BUG: system.init_data_model_parallel() Prevents Nsight Systems (nsys) from Tracing GPU Hardware in Distributed Mode

# Environment Details
Tutel Version: v0.4 (Installed from @main branch)

PyTorch Version: 2.5

CUDA Driver Version: 550.54.15 (Supports CUDA 12.4)

Nsight Systems CLI Version: 2023.4.4

GPU Configuration: 2x A100 80GB


# Observed Behavior
When running the distributed benchmark (tutel/examples/helloworld.py) launched via torch.distributed.run and profiled with nsys, the resulting report fails to collect all GPU Hardware (HW) timelines.

The report successfully traces CPU activity and high-level NCCL API calls.

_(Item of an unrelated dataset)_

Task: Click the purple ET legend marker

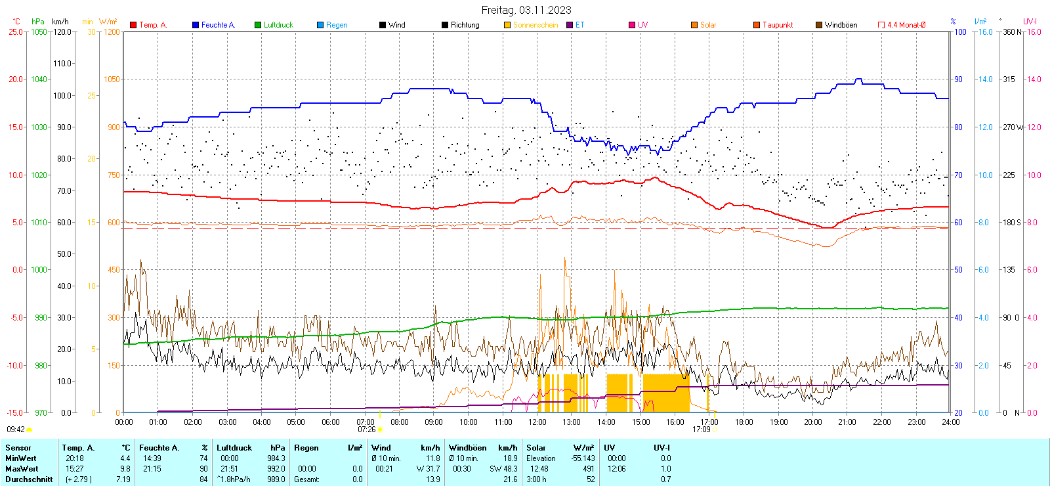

The timelines for GPU 0 / GPU 1, Kernels (GEMM computation), and Memory [C2C] (All-to-All communication) are missing.

# Expected Behavior
The nsys report should display the Kernels and Memory [C2C] hardware timelines, running concurrently to analyze communication-computation overlap.

# Steps to Reproduce (Minimal Example)
The issue is reproducible by launching the original script with required profiling flags:

1. Launch Command (Failing Trace)
nsys profile --trace-fork-before-exec=true -o tutel_fail.nsys \
/path/to/python3 -m torch.distributed.run --nproc-per-node=2 ~/tutel_examples/helloworld.py
2. Workaround / Proof of Concept (Successful Trace)
The issue is resolved by replacing Tutel's custom initialization with standard PyTorch initialization.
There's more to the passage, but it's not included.